June 11, 2007 by Ryan Joy
The ability to drag tabs to their own window is a neat feature that brings that Mac ‘flavor’ to the Windows environment. I can’t think of a single other Windows application that has this intuitive functionality. In fact, too many applications don’t even support re-ordering the tabs at all!
Interestingly the Safari installation includes the fonts Lucida Grande and Lucida Grande Bold in
\Program Files\Safari\Safari.resources\. My first thought was that this was for side-by-side comparisons between websites in Safari on OSX and Safari on Windows, but then why did Apple only include those two fonts? And why not put them in the main Windows font directory? Doing so would enhance their prevalence among designers and probably even fuel more Safari downloads as blogs/tech zines/personal websites started evangelizing with “Get Safari” buttons in an effort to homogenize the typographic web. Instead, I realized that the inclusion of these two fonts was probably solely for the Safari file menu labels and such. I confirmed this by moving two different fonts into the
Safari.resources folder and renaming them as the installed fonts (after backing up the originals, of course!). This changed the font that Safari used to convey that Mac ‘flavor’ I mentioned before.
I will test tomorrow, but I wonder if websites rendered in Safari using Lucida Grande will even have access to the font? I doubt it, unless I installed it as a system font on my machine. Why would their rendering engine have a special use-case scenario for a single font instead of relying on the system paths?

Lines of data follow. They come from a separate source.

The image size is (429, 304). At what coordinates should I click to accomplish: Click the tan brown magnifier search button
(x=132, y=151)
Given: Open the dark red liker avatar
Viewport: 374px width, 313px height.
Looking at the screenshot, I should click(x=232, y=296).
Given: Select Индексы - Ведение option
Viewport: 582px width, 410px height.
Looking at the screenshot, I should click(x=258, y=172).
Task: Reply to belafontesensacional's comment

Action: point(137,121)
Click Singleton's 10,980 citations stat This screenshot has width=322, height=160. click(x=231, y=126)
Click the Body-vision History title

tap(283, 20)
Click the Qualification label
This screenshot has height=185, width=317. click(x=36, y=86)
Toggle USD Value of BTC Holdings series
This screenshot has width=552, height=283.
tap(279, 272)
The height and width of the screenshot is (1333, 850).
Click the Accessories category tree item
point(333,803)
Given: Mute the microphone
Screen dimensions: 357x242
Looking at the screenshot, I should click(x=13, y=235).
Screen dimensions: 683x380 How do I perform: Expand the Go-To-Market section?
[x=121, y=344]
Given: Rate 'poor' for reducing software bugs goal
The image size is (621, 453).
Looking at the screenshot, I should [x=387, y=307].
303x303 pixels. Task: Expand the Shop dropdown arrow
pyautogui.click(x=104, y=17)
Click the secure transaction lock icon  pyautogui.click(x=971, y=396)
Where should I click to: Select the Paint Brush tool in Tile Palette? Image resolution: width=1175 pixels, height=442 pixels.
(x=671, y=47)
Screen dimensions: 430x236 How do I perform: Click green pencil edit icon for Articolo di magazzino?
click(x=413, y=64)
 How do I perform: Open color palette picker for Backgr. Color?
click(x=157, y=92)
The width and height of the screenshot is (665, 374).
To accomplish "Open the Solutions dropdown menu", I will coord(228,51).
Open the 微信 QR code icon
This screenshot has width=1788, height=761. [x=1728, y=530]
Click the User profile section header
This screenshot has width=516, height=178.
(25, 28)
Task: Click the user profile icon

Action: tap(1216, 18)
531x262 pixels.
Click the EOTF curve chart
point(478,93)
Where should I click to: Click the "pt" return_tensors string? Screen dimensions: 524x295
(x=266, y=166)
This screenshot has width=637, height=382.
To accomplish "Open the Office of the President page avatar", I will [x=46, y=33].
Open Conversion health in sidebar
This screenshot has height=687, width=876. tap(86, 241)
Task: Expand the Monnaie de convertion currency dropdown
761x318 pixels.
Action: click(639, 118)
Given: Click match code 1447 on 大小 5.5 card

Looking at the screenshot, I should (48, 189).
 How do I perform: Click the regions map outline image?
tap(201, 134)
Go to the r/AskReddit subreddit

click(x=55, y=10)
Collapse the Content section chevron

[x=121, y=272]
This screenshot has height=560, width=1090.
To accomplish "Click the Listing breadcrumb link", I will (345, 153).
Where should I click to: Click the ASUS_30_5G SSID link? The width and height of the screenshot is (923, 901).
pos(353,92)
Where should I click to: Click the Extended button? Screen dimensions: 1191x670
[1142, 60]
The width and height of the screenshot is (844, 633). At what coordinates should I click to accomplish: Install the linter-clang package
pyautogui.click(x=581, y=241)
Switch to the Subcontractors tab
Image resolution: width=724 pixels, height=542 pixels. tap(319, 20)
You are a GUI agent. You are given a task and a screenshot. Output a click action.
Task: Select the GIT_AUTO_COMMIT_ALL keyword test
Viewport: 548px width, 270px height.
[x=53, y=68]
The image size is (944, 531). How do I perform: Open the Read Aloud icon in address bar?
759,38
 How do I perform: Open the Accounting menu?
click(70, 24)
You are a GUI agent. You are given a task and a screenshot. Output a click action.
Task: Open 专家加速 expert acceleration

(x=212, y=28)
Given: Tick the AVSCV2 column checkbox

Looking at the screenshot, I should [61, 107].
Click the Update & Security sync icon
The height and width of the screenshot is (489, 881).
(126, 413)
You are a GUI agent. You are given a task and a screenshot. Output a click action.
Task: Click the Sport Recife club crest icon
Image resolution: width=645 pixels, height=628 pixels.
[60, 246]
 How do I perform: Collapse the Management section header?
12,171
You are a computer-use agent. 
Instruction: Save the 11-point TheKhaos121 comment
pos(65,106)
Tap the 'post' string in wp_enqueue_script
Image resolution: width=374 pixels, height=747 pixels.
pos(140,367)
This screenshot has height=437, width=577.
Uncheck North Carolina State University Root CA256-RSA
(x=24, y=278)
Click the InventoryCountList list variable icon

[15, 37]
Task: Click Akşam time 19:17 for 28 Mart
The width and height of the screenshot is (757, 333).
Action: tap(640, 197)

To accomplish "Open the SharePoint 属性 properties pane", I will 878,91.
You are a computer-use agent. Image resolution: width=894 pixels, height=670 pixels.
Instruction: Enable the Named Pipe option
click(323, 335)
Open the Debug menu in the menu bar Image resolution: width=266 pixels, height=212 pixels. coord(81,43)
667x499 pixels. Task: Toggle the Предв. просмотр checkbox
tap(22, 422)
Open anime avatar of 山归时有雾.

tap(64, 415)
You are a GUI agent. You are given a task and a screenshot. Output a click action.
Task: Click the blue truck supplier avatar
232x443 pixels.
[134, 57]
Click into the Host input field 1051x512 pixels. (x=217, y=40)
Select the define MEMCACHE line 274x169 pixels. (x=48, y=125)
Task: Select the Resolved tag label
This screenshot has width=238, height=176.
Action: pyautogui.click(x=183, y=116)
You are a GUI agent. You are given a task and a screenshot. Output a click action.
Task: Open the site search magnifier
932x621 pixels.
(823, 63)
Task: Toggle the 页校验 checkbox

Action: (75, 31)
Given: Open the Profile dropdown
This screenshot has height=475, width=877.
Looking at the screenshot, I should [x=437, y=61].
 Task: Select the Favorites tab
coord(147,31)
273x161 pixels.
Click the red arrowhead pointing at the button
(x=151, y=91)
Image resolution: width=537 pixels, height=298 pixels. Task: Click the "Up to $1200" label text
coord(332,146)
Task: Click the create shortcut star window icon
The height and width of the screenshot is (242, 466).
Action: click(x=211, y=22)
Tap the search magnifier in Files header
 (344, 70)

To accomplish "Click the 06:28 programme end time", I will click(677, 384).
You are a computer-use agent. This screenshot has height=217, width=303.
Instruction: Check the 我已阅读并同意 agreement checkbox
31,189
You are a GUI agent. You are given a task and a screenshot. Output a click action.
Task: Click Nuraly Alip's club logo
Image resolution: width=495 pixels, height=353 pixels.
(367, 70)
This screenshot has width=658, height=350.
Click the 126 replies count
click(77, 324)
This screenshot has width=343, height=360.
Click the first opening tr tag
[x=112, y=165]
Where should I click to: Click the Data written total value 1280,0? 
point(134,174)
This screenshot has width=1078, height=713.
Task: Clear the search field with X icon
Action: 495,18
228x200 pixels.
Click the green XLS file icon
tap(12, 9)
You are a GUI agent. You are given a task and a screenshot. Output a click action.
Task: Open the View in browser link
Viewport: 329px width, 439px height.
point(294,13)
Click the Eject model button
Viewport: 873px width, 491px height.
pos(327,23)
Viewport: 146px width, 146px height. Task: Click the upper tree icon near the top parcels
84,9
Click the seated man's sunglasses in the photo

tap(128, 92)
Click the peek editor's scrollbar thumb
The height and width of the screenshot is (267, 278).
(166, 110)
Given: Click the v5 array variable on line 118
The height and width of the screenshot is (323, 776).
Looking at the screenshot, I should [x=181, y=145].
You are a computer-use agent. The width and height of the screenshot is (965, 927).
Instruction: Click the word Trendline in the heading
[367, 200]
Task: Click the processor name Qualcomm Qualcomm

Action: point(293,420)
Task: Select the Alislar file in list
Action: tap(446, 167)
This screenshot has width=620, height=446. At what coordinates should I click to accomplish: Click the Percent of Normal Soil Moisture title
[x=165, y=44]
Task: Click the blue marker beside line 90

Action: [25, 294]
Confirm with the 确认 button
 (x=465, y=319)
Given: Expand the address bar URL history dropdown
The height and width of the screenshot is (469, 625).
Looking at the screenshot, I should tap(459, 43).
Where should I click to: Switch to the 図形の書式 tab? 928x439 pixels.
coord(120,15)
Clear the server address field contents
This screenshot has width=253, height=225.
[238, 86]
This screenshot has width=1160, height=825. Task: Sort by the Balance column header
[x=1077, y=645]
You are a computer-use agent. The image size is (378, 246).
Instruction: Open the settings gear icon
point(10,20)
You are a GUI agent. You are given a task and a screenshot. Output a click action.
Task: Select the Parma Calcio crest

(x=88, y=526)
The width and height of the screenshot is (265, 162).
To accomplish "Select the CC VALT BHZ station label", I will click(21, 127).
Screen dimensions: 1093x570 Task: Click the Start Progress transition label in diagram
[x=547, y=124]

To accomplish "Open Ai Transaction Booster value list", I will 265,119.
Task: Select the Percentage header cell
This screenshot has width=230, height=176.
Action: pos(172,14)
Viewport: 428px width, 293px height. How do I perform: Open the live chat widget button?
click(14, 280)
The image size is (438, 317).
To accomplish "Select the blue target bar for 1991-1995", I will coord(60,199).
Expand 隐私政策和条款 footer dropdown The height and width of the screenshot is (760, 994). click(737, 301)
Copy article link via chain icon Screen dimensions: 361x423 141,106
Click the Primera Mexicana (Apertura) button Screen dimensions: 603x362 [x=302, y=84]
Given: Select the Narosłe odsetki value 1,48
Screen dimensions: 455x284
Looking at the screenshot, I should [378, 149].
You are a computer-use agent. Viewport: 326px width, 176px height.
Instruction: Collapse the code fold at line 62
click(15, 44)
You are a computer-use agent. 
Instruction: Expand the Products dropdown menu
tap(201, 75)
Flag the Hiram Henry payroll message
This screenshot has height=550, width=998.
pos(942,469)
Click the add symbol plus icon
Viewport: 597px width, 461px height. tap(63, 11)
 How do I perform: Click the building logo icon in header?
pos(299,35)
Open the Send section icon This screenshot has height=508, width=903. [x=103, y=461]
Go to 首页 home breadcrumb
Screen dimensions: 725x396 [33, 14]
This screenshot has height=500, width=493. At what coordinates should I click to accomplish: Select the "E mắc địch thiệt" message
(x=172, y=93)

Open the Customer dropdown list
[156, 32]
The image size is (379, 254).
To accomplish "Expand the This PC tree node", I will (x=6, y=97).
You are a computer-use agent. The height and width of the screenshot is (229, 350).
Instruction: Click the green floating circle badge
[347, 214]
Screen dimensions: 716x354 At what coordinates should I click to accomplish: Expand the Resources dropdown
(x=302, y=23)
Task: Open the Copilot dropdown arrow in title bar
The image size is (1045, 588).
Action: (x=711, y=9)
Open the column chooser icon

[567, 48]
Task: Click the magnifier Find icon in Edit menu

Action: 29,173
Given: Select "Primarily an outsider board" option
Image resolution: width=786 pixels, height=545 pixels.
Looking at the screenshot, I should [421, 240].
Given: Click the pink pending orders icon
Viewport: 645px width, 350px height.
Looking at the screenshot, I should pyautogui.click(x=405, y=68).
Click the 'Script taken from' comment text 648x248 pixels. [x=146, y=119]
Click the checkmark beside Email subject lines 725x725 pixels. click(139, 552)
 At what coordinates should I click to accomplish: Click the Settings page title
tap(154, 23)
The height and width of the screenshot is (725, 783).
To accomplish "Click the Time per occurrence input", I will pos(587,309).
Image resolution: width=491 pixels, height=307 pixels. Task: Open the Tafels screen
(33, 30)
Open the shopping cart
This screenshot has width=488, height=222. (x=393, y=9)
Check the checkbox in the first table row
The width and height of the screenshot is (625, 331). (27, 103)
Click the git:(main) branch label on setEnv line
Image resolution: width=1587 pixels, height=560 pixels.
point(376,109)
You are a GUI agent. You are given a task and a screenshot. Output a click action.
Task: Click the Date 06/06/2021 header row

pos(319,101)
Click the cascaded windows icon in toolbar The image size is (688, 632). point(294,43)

Update: I was mistaken about whether Safari would actually use Lucida Grande when it rendered web pages. I set up a test case here: http://lab.atxryan.com/safari_windows_font_test.html where you can see how it renders in different browsers. If both headlines are in Courier, then your browser does not have access to Lucida Grande. I find it extremely odd that programming convention seemed to be thrown out the window (pun intended) by setting up this special use-case.